"In the aluminum can industry, the thickness of the top of the pop-top cans has some physical limitations. It must be (say) not be thicker than 0.4mm, or else the poptop mechanism
may not work (many of us knows this from first hand experience). It must not be thinner than 0.3mm, or else the internal pressure may cause spontaneous explosion. Hence, we might tolerance this thickness as 0.35 ± 0.05mm. Now, if manufacturing processes were more reliable, and our ability to assess tolerance were more accurate, we might be able to tolerance this thickness as 0.32 ± 0.02mm. Such a change would save the aluminum can industry multi-millions of dollars in material cost each year".
"On 4 June 1996, the maiden flight of the 8 Ariane 5 launcher in French Guiana ended in self-destruction. About 40 seconds after initiation of the flight sequence, at an altitude of about 3700 m, the launcher veered off its flight path, broke up and exploded. A report from the Inquiry Board located the critical events: “At approximately 30 seconds after lift-off, the computer within the back-up inertial reference system, which was working on stand-by for guidance and attitude control, became inoperative. This was caused by an internal variable related to the horizontal velocity of the launcher exceeding a limit which existed in the software
of this computer. Approximately 0.05 seconds later the active inertial reference system, identical to the back-up system in hardware and software, failed for the same reason. Since the back-up inertial system was already inoperative, correct guidance and attitude information could no longer be obtained and loss of the mission was inevitable.”

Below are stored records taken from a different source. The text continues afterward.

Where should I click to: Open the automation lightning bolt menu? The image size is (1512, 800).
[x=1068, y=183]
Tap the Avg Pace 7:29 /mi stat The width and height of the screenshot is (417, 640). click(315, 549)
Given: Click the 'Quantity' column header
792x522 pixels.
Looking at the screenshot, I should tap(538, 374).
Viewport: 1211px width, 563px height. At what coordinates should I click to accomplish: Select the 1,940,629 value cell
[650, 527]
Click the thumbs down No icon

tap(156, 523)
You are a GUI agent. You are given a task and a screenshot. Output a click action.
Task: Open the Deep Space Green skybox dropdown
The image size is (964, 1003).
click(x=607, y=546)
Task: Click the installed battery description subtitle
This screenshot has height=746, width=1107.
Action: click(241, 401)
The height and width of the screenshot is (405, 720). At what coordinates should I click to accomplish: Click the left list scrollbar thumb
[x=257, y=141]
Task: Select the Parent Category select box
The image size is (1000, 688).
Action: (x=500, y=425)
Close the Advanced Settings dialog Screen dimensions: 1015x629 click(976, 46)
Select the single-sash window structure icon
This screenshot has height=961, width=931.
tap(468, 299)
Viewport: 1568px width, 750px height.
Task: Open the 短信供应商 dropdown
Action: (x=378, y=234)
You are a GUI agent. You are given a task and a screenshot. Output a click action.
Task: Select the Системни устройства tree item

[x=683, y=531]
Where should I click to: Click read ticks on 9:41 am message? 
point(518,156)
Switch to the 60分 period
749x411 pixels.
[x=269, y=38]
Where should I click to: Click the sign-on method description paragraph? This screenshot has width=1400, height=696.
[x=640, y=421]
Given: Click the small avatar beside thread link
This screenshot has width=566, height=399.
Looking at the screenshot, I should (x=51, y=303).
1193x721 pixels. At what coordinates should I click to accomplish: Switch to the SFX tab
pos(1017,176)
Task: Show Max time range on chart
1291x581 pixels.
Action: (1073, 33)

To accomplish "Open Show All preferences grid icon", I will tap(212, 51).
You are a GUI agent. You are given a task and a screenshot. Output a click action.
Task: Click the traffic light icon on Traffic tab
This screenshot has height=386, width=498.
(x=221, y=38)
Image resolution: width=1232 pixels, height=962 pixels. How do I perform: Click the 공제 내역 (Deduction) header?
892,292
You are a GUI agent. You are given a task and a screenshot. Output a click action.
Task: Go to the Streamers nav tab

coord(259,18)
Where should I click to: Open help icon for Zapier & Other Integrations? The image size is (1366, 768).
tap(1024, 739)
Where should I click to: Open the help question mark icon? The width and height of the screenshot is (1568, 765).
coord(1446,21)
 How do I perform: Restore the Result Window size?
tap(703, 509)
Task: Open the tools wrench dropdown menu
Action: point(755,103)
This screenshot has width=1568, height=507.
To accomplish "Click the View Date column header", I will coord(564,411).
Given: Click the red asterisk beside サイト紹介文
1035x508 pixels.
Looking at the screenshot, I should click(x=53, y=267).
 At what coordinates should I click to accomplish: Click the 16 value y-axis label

The software error began with an overflow problem: “The internal SRI software exception was caused during execution of a data conversion from 64-bit floating point to 16-bit signed integer value. The floating point number which was converted had a value greater than what could be represented by a 16-bit signed integer. This resulted in an Operand Error. The data conversion instructions (in Ada code) were not protected from causing an Operand Error, although other conversions of comparable variables in the same place in the code were protected.”